Rickert on embedded computation (was re: science of consciousness.)

Anders N Weinstein andersw+ at pitt.edu
Tue Apr 28 21:18:25 EST 1998


In article <6i5fj2$a7c at ux.cs.niu.edu>, Neil Rickert <rickert at cs.niu.edu> wrote:
>                             From my perspective, the Turing theory
>is that of an idealized mathematical model of computation.  

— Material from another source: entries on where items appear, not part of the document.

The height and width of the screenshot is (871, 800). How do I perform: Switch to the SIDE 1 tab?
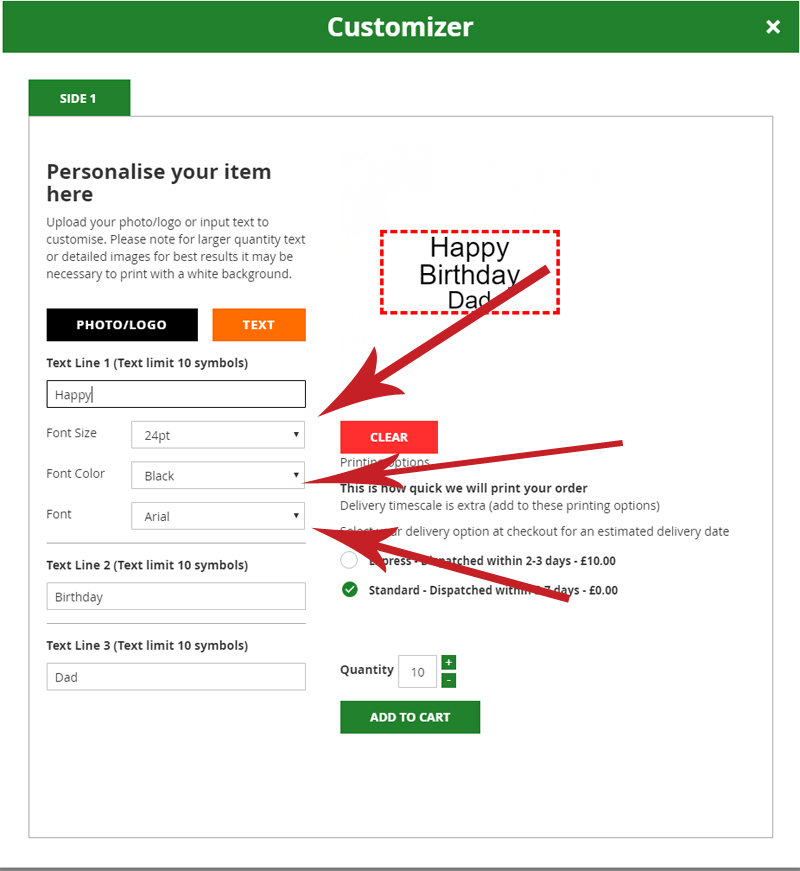tap(79, 98)
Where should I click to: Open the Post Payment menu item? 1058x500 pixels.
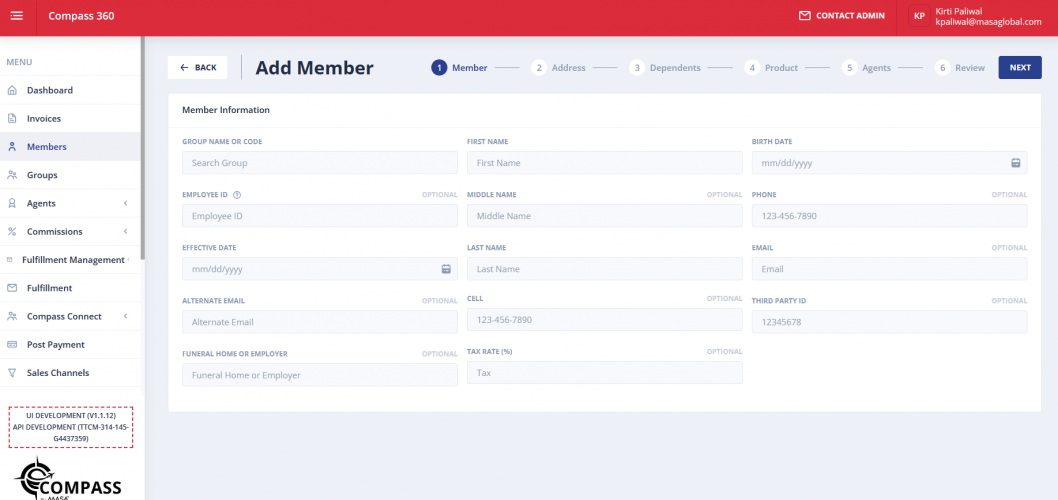pos(55,345)
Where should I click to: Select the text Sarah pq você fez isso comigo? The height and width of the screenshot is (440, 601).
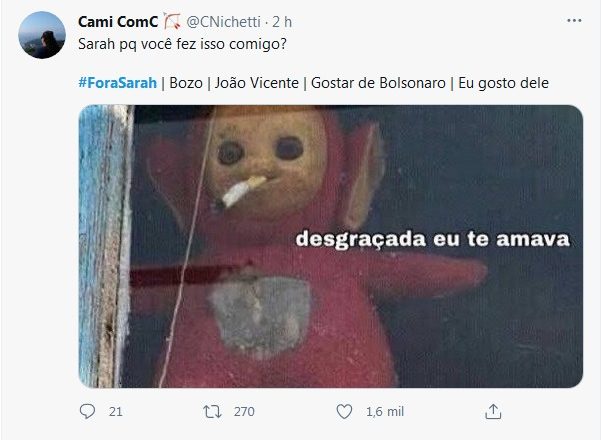coord(182,44)
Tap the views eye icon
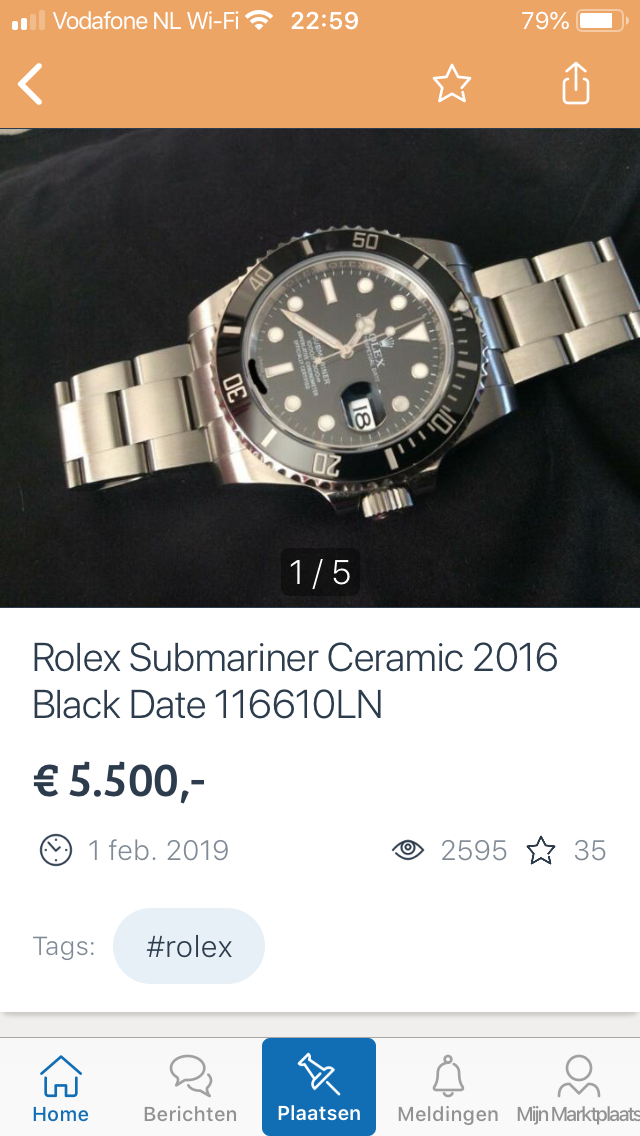640x1136 pixels. pos(408,850)
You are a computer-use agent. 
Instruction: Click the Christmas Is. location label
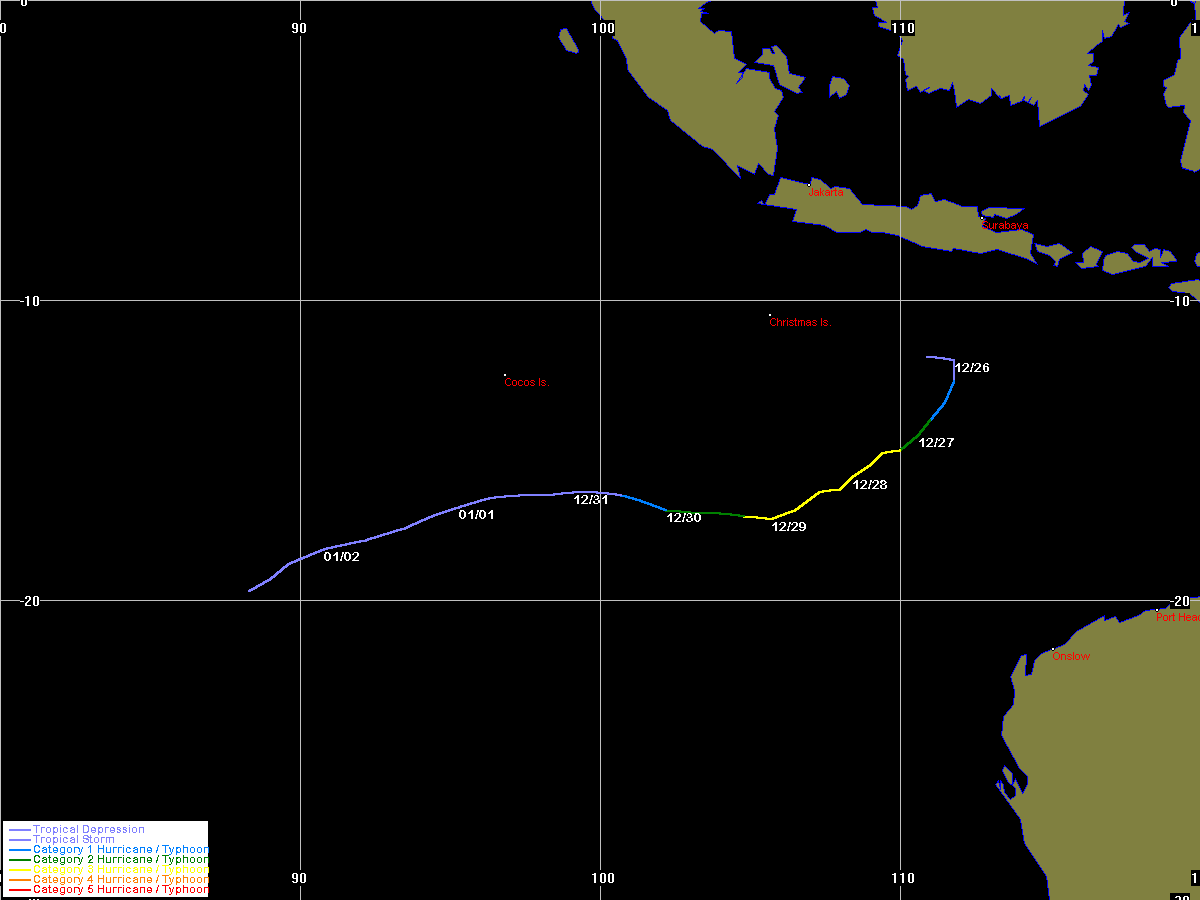(x=800, y=322)
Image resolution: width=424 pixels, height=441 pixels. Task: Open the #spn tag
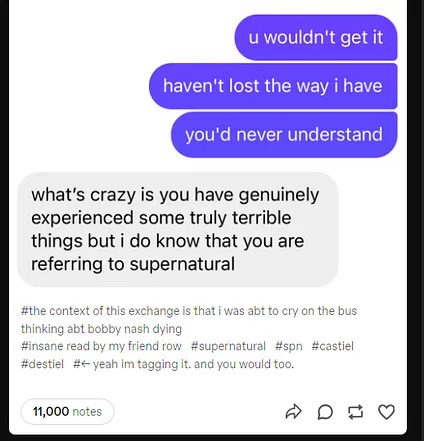(x=289, y=346)
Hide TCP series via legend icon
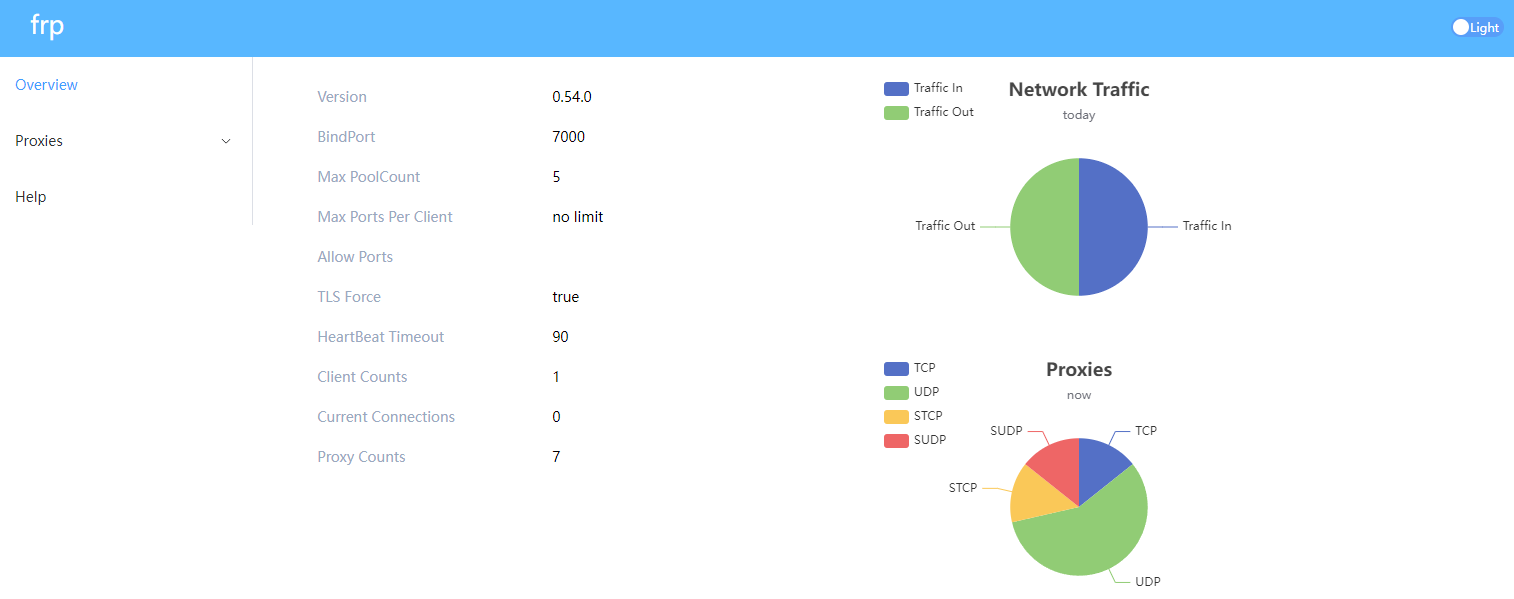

Where, I take it, the "computation" that the Turing theory aims to
model must be the physical process. So, in Rickert-speak there are what
we might call physical "computations" going on everywhere in the world.
We who can grasp idealizations such as Turing's and employ them in modelling
natural processes can sometimes usefully impose the abstract TM model on 
.. on what exactly? I guess, the physical phenomenon. And yet, to call 
something a physical phenomenon is itself to impose idealizations 
i.e. physical laws.  One wonders if *anything* could ever show up as an
object for us without mediation by some idealization, e.g. those 
packed into the descriptive concepts we use to characterize the content 
of our most epistemically basic perceptual experiences (observation 
sentences). But I digress.

The main problem I find with this is: if your theory has it that what
goes on in Niagara Falls or the core of the sun or in a hurricane or in
alphabet soup when you boil it might be "computation", haven't you
robbed the idea of computation of any significant meaning? After all,
we already have mathematical physics to deal with these systems.